Ariana has experimented with FaceTime dating but finds that the technical difficulties can be frustrating. The first time, she and a date tried a virtual movie night.
"We used everything from Zoom, Skype, Facebook Messenger, FaceTime, WhatsApp — you name it," she says. "There always seemed to be an issue. Either the movie wasn't working, our cameras weren't working, the audio didn't work. We made the best of it and laughed at the difficulties."
When she learned about Netflix Party, they tried again, using FaceTime while watching a movie, but technology taking such a prominent place in the date took some getting used to.
Subtracting the expectation of an in-person meetup can also lead app users to approach dating in a new way.
"If you're looking for a serious relationship, then not being able to meet someone in person can be a hindrance," Ryan says. "On the other hand, knowing there's no pressure makes things a little more organic online and allows you to get to know someone better before deciding to meet them."
"For me, it's a different challenge," adds Stephen, another Tinder user. "I am naturally confident and like meeting new people. This builds anticipation and patience."

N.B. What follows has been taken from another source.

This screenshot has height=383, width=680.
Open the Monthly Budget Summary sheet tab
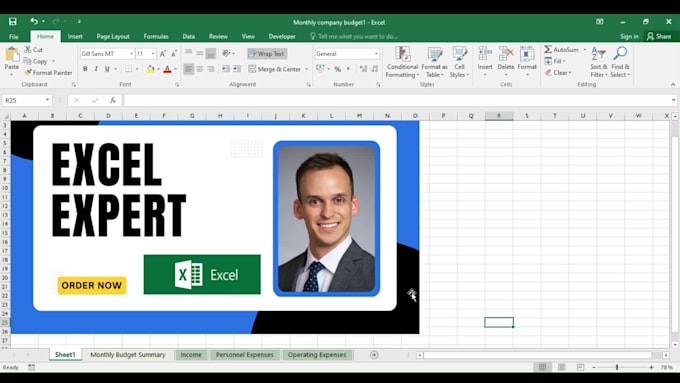click(x=128, y=355)
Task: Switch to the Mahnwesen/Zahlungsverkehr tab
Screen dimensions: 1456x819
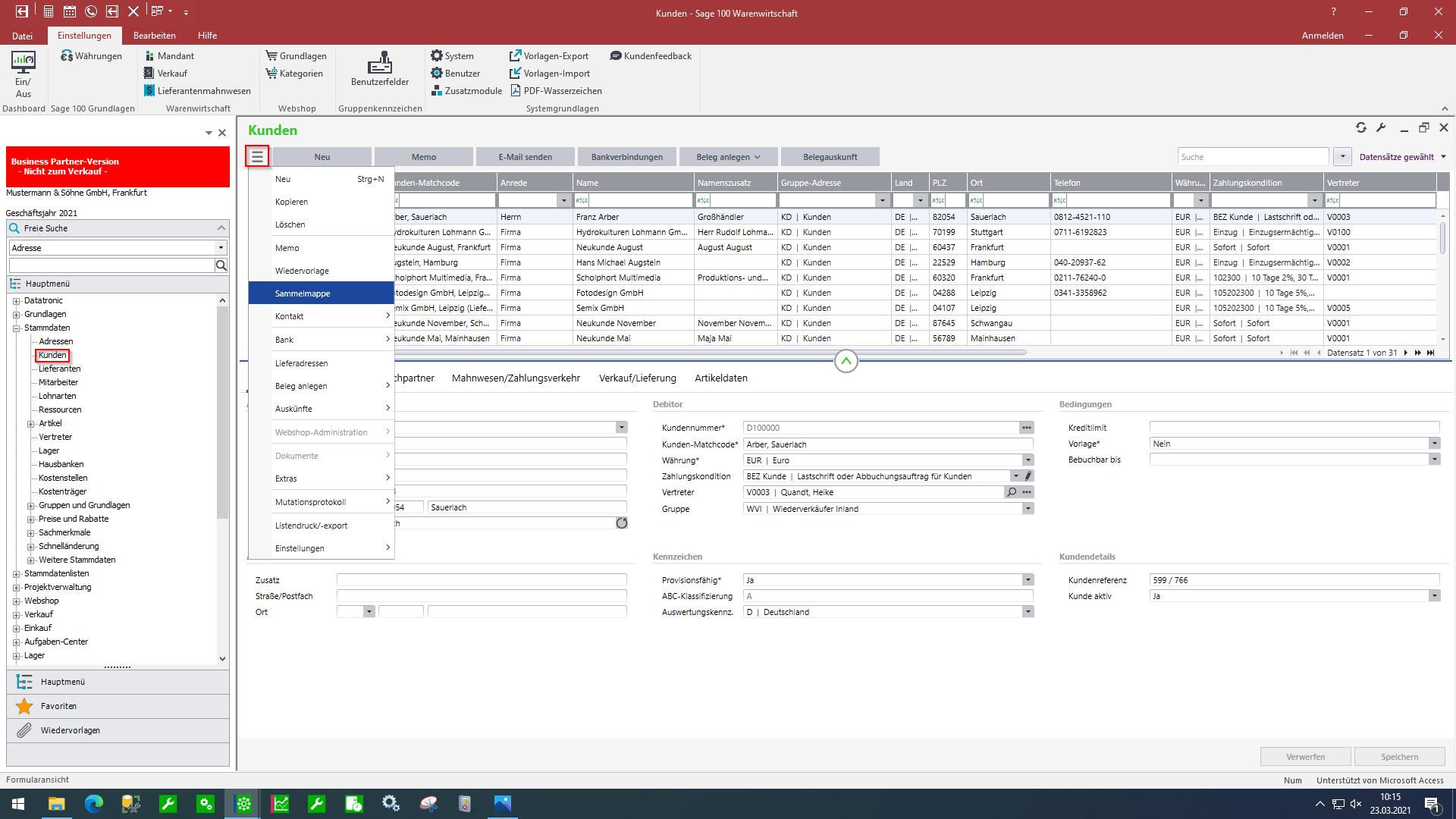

Despite the challenges that come with trying to date during the coronavirus crisis, Kang sees a silver lining.
"I think this can be an opportunity for us to break apart from the same old dating-app usage pattern we've all kind of fallen into," the Coffee Meets Bagel exec says. "That pattern is what's gotten all of us really jaded about dating apps. Maybe take this time to slow down a little bit. There's no rush to do anything, so take the time to go deeper with one person at a time, and maybe try something creative that you've never done."
Some names have been changed to protect privacy.